[Items from a dataset]
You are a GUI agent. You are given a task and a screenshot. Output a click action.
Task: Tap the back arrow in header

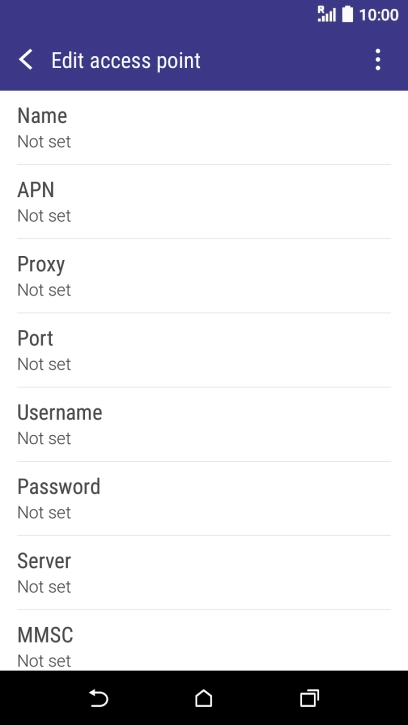tap(26, 60)
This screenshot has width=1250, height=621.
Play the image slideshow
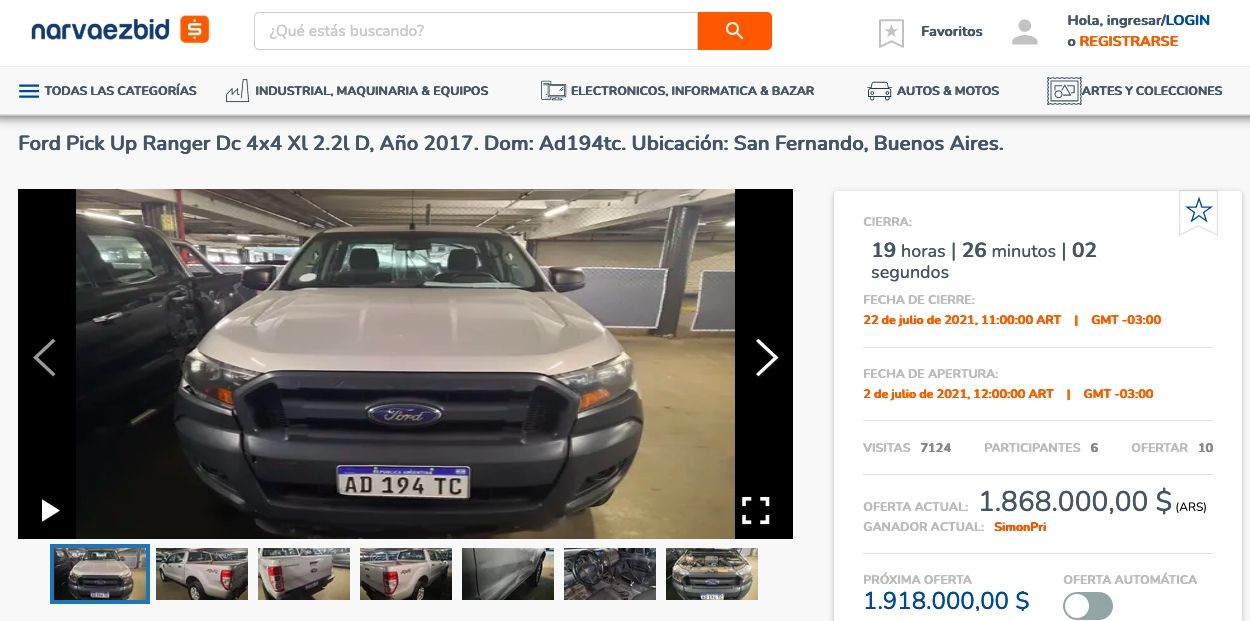(50, 511)
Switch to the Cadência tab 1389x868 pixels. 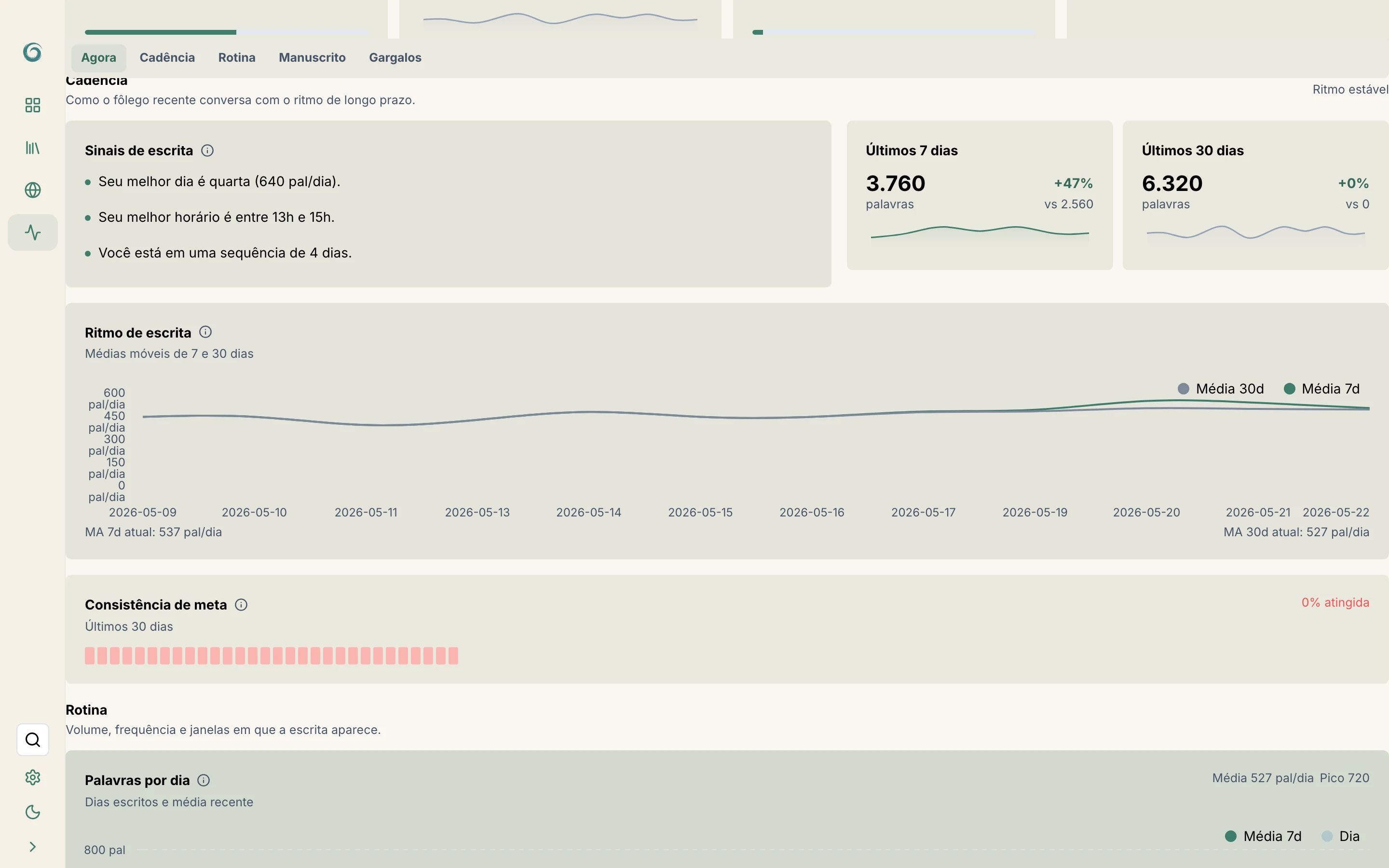tap(167, 57)
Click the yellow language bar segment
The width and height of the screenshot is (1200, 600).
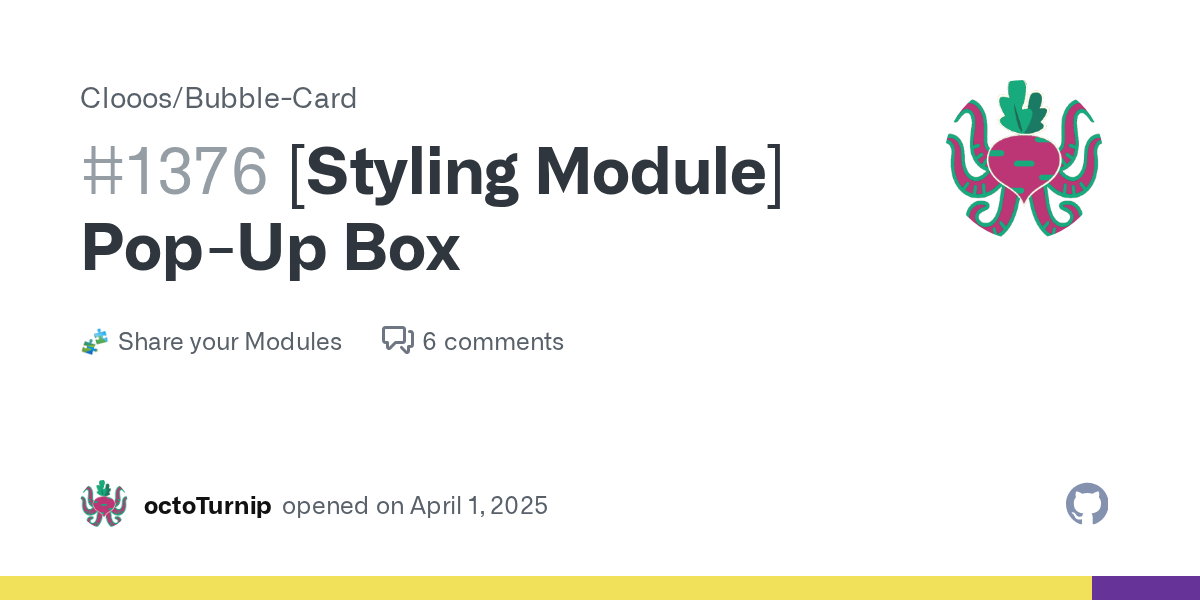click(x=546, y=588)
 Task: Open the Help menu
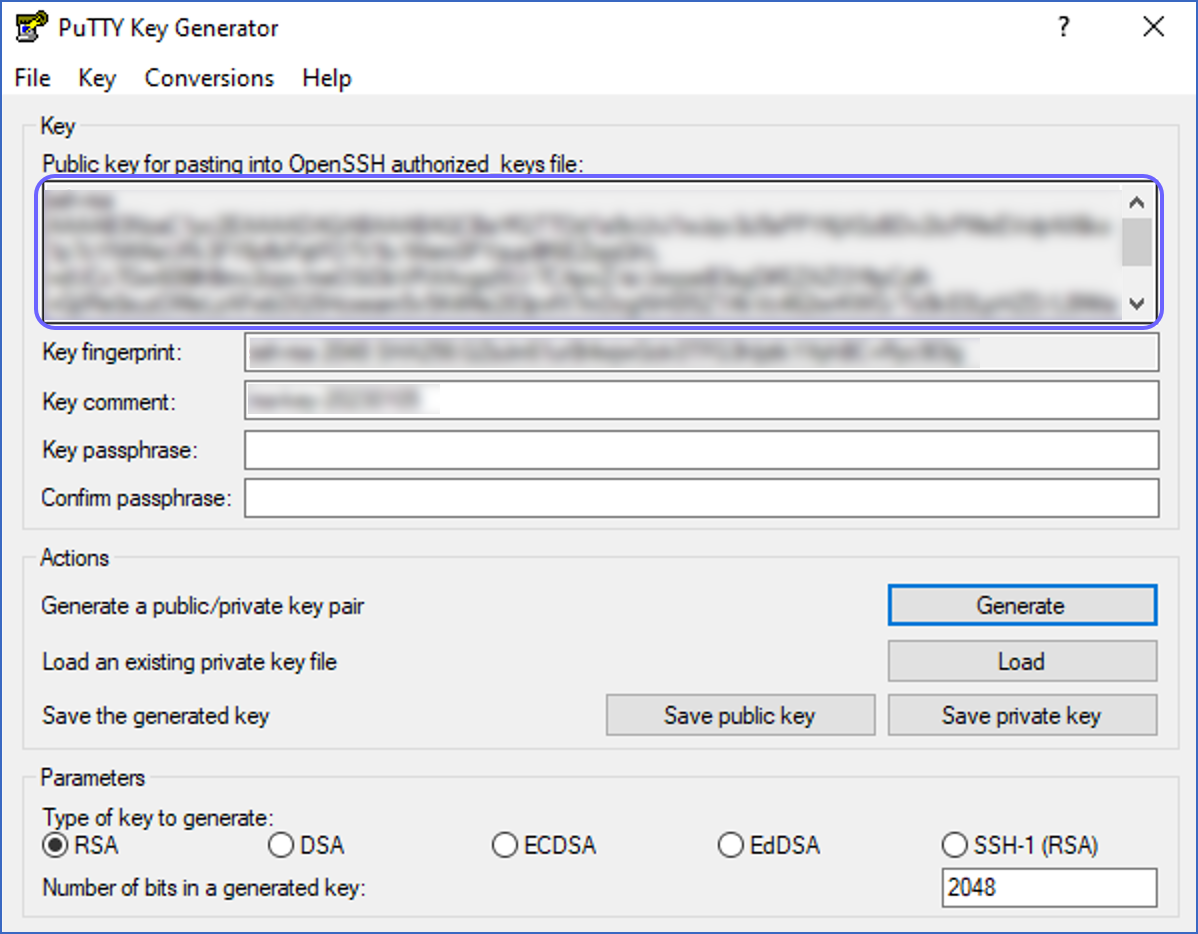tap(326, 78)
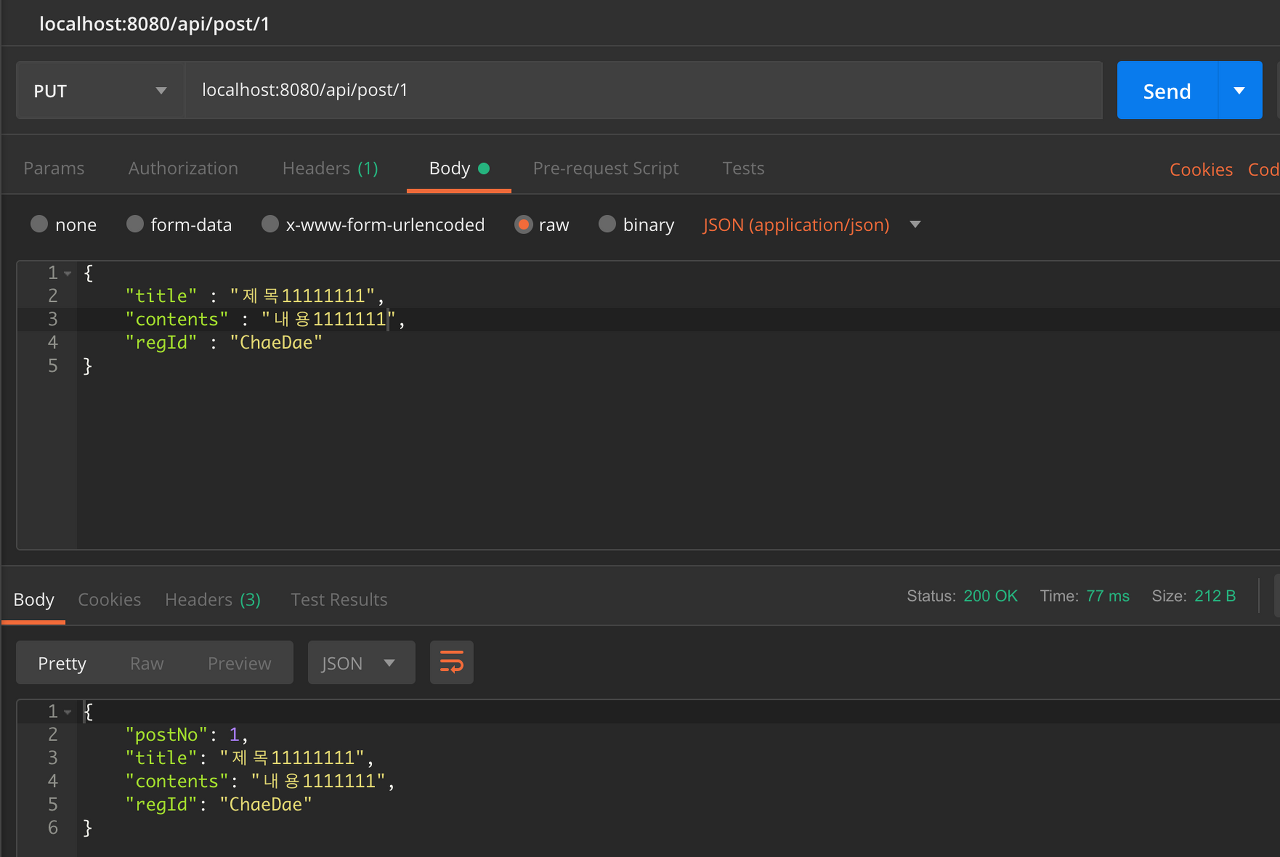
Task: Switch to the Tests tab
Action: click(743, 168)
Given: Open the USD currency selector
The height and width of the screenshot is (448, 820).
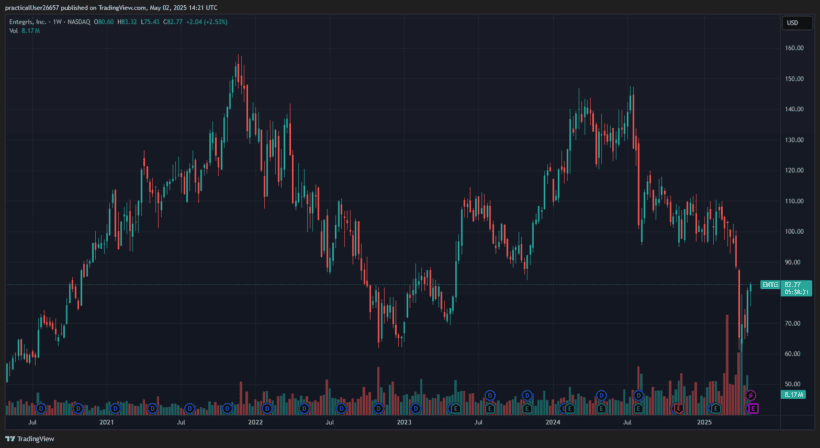Looking at the screenshot, I should (x=793, y=23).
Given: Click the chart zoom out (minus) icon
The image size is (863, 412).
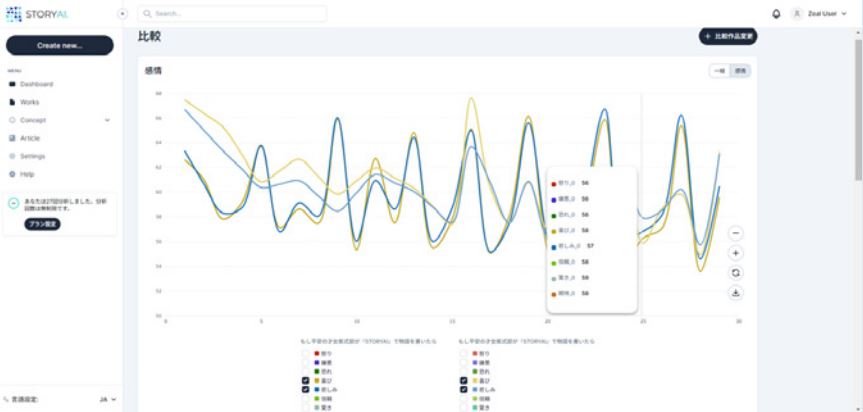Looking at the screenshot, I should point(736,233).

_What you should do_
Look above for the line with "The width and" and the line with "Given: Open the USD currency selector", then copy exactly the lines from the first through the second, both kept, with no pictures.

_Answer to this task_
The width and height of the screenshot is (1200, 600).
click(x=546, y=588)
 Task: Open the Help menu
tap(326, 78)
Task: Switch to the Tests tab
Action: click(743, 168)
Given: Open the USD currency selector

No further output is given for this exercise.